• [PROVIDED ENTRIES]

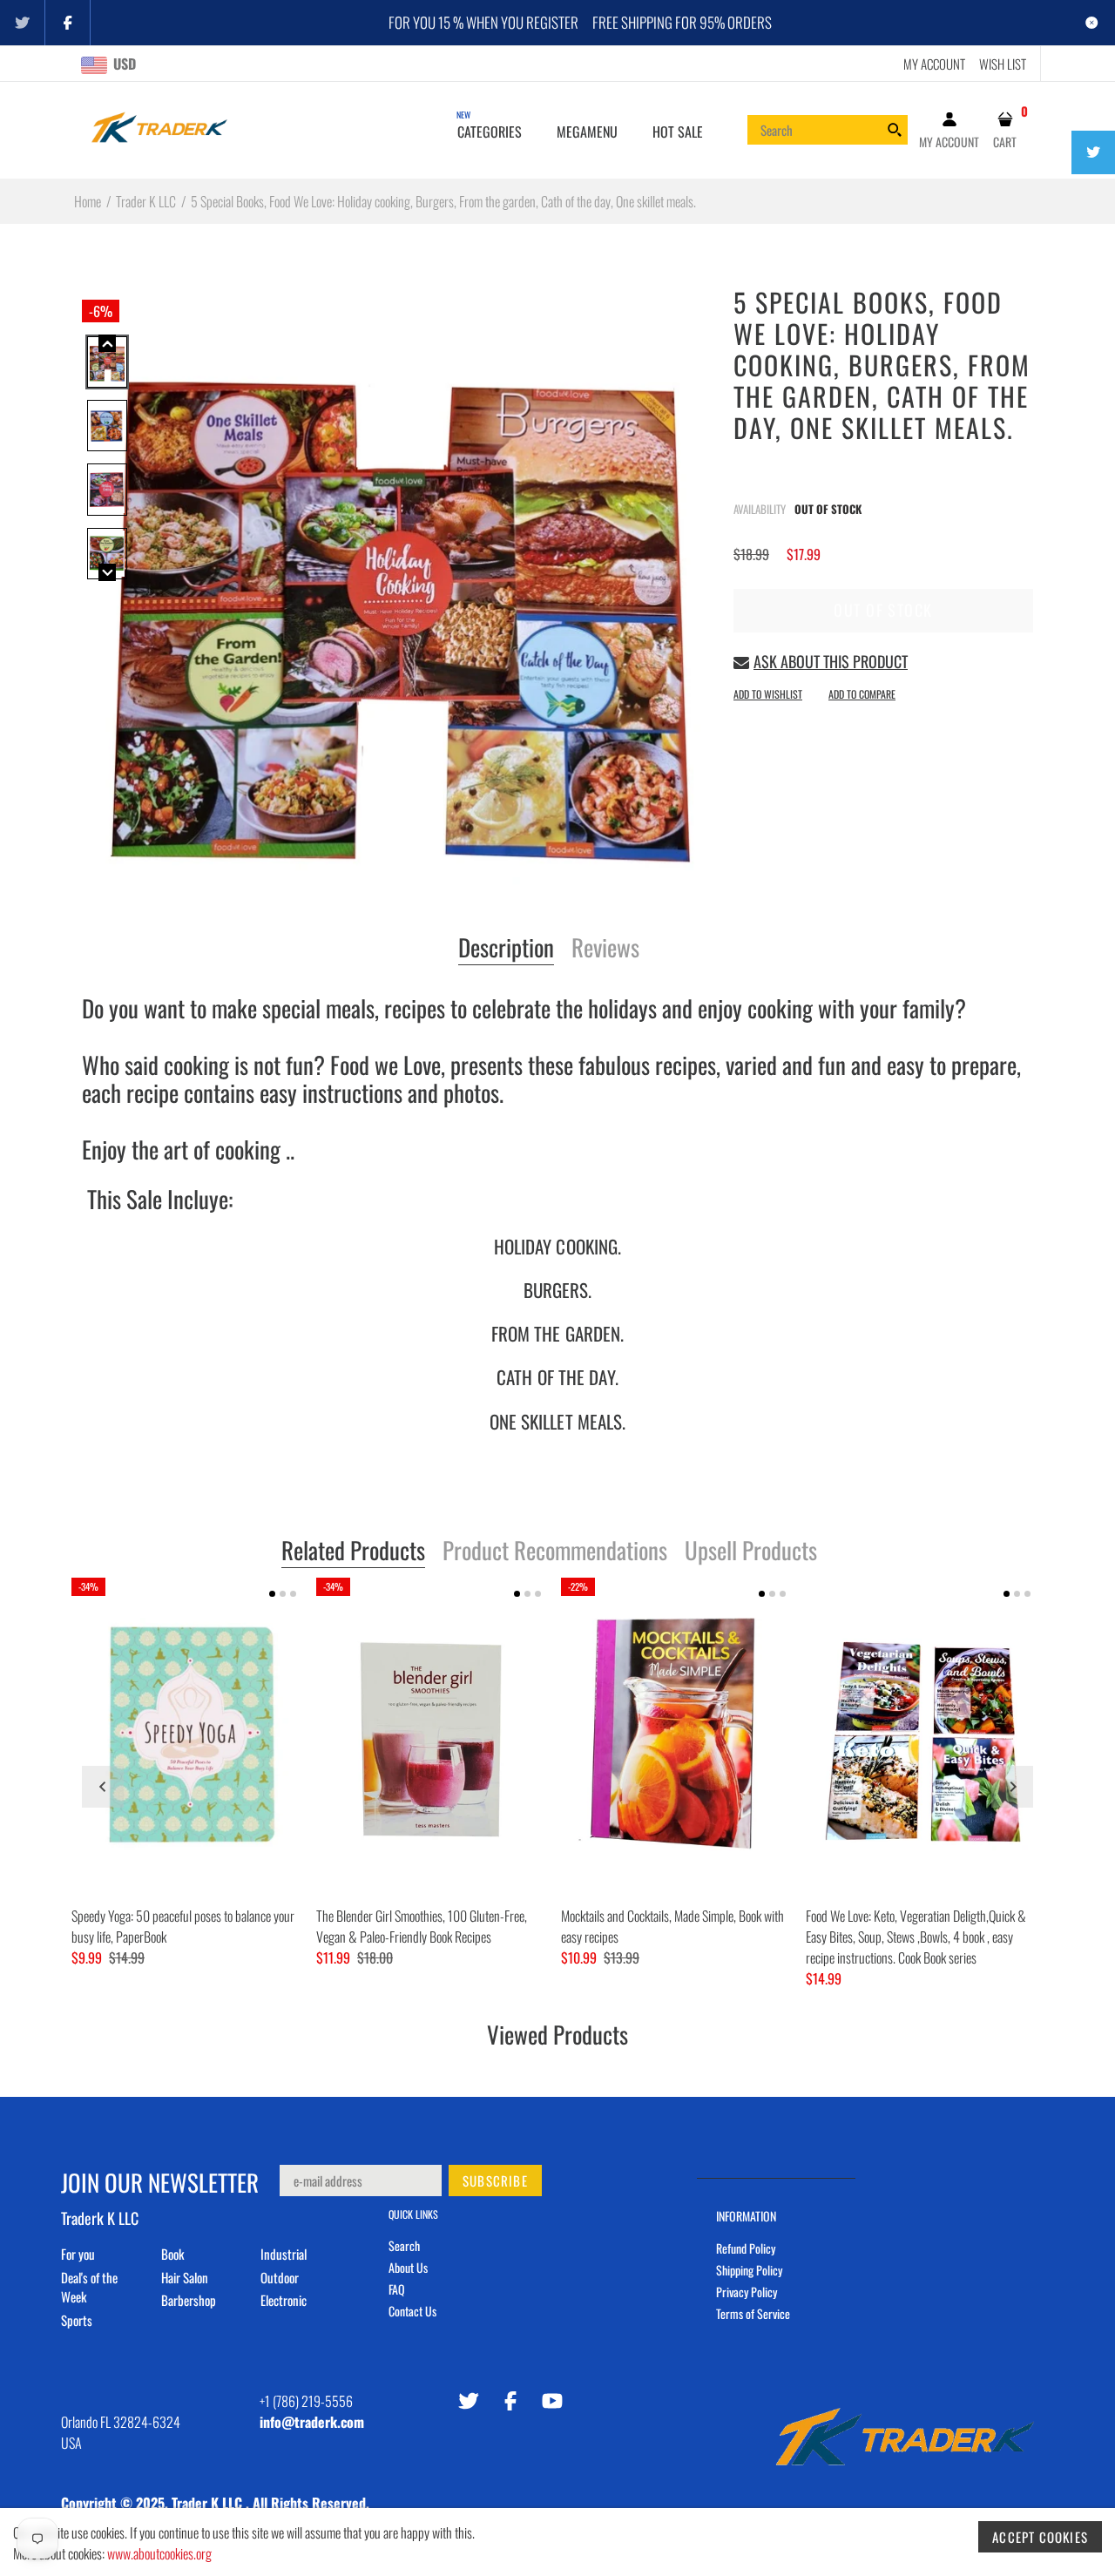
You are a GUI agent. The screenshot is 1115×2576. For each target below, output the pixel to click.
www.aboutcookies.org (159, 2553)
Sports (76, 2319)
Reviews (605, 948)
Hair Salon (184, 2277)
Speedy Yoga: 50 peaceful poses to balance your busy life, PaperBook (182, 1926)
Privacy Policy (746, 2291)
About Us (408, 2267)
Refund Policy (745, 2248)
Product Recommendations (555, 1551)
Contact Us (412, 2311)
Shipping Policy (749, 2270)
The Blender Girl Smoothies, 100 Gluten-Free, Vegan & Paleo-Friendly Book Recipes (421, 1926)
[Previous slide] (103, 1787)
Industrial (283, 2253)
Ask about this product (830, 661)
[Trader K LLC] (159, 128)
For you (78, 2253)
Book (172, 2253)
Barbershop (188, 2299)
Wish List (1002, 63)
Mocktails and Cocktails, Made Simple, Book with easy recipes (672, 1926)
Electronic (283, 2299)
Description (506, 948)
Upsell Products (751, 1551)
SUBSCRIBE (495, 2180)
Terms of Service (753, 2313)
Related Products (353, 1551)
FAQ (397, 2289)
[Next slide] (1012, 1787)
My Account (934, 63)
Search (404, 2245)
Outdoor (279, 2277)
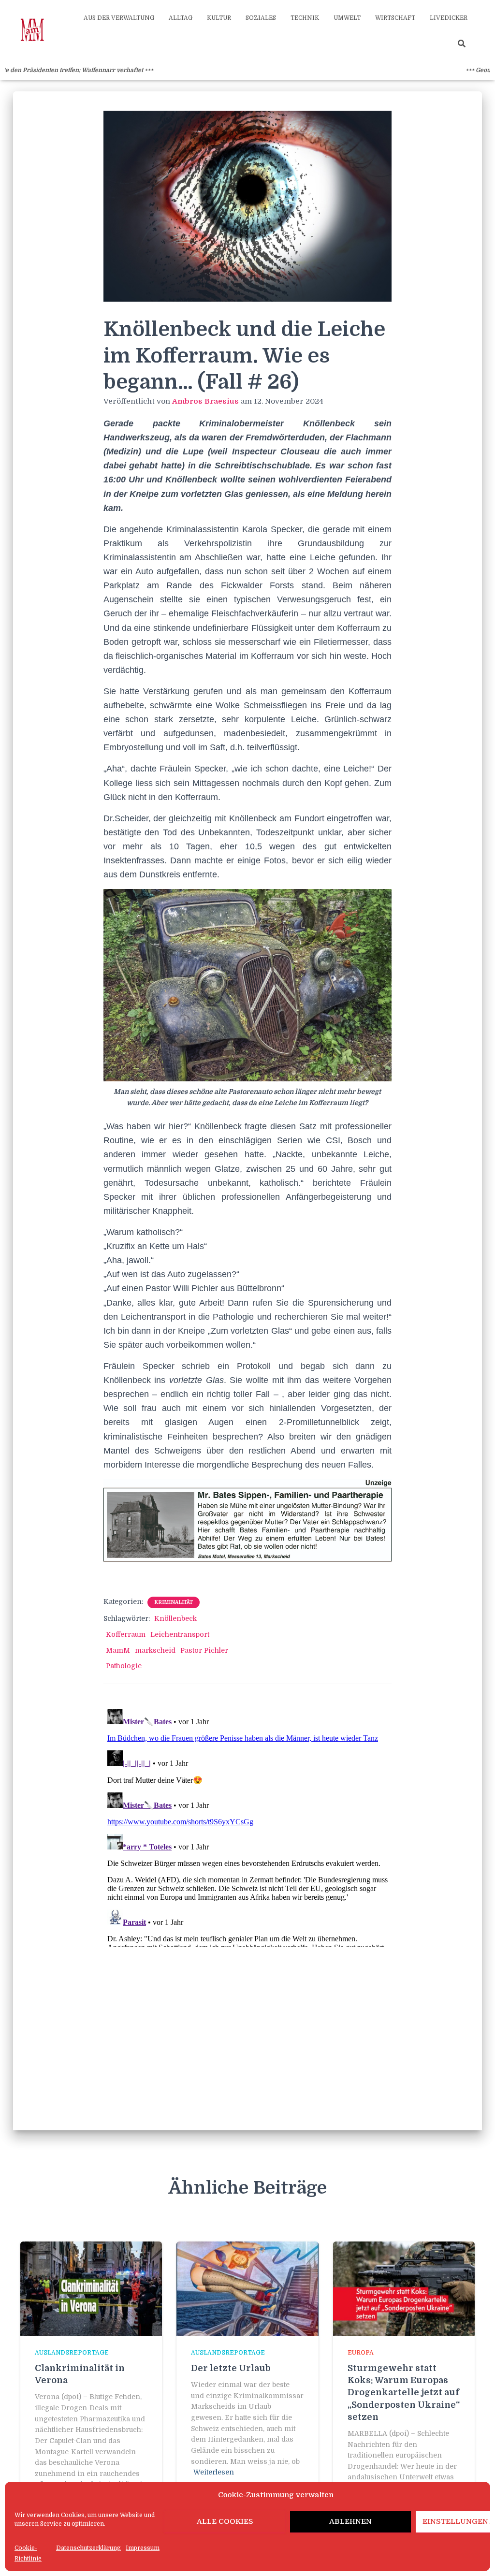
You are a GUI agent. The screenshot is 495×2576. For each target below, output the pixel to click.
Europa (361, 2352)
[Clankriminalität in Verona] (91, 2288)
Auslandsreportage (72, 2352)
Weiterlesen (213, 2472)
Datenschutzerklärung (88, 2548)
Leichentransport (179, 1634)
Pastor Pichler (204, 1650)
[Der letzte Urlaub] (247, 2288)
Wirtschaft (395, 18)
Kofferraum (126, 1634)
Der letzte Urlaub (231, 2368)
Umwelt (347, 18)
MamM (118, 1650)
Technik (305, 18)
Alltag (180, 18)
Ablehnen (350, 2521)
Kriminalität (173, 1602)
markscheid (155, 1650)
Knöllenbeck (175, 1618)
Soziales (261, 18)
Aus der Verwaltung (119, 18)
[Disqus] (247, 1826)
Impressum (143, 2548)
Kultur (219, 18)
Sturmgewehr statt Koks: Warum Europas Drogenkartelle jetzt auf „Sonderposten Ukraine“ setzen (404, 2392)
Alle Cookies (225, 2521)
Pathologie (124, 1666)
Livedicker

• [TRY IT]
Everything from the first line of the listing above through the line that contains "Impressum (143, 2548)" is to be restated word for word, minus the pictures.

• [TASK RESPONSE]
You are a GUI agent. The screenshot is 1115×2576. For each target below, output the pixel to click.
www.aboutcookies.org (159, 2553)
Sports (76, 2319)
Reviews (605, 948)
Hair Salon (184, 2277)
Speedy Yoga: 50 peaceful poses to balance your busy life, PaperBook (182, 1926)
Privacy Policy (746, 2291)
About Us (408, 2267)
Refund Policy (745, 2248)
Product Recommendations (555, 1551)
Contact Us (412, 2311)
Shipping Policy (749, 2270)
The Blender Girl Smoothies, 100 Gluten-Free, Vegan & Paleo-Friendly Book Recipes (421, 1926)
[Previous slide] (103, 1787)
Industrial (283, 2253)
Ask about this product (830, 661)
[Trader K LLC] (159, 128)
For you (78, 2253)
Book (172, 2253)
Barbershop (188, 2299)
Wish List (1002, 63)
Mocktails and Cocktails, Made Simple, Book with easy recipes (672, 1926)
Electronic (283, 2299)
Description (506, 948)
Upsell Products (751, 1551)
SUBSCRIBE (495, 2180)
Terms of Service (753, 2313)
Related Products (353, 1551)
FAQ (397, 2289)
[Next slide] (1012, 1787)
My Account (934, 63)
Search (404, 2245)
Outdoor (279, 2277)
You are a GUI agent. The screenshot is 495×2576. For each target below, output the pixel to click.
Europa (361, 2352)
[Clankriminalität in Verona] (91, 2288)
Auslandsreportage (72, 2352)
Weiterlesen (213, 2472)
Datenschutzerklärung (88, 2548)
Leichentransport (179, 1634)
Pastor Pichler (204, 1650)
[Der letzte Urlaub] (247, 2288)
Wirtschaft (395, 18)
Kofferraum (126, 1634)
Der letzte Urlaub (231, 2368)
Umwelt (347, 18)
MamM (118, 1650)
Technik (305, 18)
Alltag (180, 18)
Ablehnen (350, 2521)
Kriminalität (173, 1602)
markscheid (155, 1650)
Knöllenbeck (175, 1618)
Soziales (261, 18)
Aus der Verwaltung (119, 18)
[Disqus] (247, 1826)
Impressum (143, 2548)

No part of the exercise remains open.